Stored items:
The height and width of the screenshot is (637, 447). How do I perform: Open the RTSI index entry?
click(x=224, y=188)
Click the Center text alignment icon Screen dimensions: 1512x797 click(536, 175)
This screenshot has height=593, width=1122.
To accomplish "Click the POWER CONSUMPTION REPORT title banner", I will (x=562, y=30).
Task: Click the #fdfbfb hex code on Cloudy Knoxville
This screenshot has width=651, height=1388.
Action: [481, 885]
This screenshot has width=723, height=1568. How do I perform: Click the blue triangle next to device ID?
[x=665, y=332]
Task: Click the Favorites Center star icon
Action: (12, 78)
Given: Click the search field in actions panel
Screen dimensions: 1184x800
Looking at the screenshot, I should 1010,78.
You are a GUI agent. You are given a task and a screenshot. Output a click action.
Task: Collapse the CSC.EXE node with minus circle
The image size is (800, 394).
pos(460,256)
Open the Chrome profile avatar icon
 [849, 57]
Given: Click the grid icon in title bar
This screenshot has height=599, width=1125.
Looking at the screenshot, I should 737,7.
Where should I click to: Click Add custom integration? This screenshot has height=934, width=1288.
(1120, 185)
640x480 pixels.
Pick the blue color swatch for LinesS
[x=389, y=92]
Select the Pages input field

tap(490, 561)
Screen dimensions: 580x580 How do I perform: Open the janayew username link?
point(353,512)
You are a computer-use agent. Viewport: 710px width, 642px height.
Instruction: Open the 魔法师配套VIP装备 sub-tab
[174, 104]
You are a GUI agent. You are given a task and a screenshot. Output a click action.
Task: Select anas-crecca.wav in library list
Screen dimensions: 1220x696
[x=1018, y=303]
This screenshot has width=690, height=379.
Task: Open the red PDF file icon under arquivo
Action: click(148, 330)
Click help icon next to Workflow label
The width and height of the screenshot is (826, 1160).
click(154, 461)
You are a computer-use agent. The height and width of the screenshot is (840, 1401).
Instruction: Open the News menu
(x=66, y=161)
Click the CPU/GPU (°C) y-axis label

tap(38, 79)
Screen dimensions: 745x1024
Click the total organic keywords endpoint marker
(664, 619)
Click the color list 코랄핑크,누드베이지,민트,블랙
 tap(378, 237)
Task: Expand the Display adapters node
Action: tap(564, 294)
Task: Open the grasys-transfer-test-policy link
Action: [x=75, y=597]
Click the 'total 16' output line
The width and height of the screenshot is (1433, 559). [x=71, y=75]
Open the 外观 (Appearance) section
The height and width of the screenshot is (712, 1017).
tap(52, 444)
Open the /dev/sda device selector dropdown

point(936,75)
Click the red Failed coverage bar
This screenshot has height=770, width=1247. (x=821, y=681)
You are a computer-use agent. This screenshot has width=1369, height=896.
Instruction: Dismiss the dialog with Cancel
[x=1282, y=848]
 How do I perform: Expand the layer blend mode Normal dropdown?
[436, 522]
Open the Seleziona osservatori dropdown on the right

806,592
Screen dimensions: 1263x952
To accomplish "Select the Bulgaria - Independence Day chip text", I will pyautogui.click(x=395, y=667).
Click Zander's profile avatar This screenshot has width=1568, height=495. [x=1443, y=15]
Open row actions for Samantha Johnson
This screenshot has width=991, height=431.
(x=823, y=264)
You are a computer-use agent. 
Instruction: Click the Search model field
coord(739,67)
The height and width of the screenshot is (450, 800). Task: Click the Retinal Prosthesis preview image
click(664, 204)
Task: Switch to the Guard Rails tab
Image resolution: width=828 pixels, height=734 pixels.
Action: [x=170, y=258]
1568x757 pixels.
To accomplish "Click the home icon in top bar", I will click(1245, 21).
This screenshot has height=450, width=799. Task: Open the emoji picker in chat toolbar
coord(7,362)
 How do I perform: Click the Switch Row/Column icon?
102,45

TASK DETAILS: Report the number of lines in the records that include the string "accomplish", and write no other words.

THE COMPLETED TASK: 3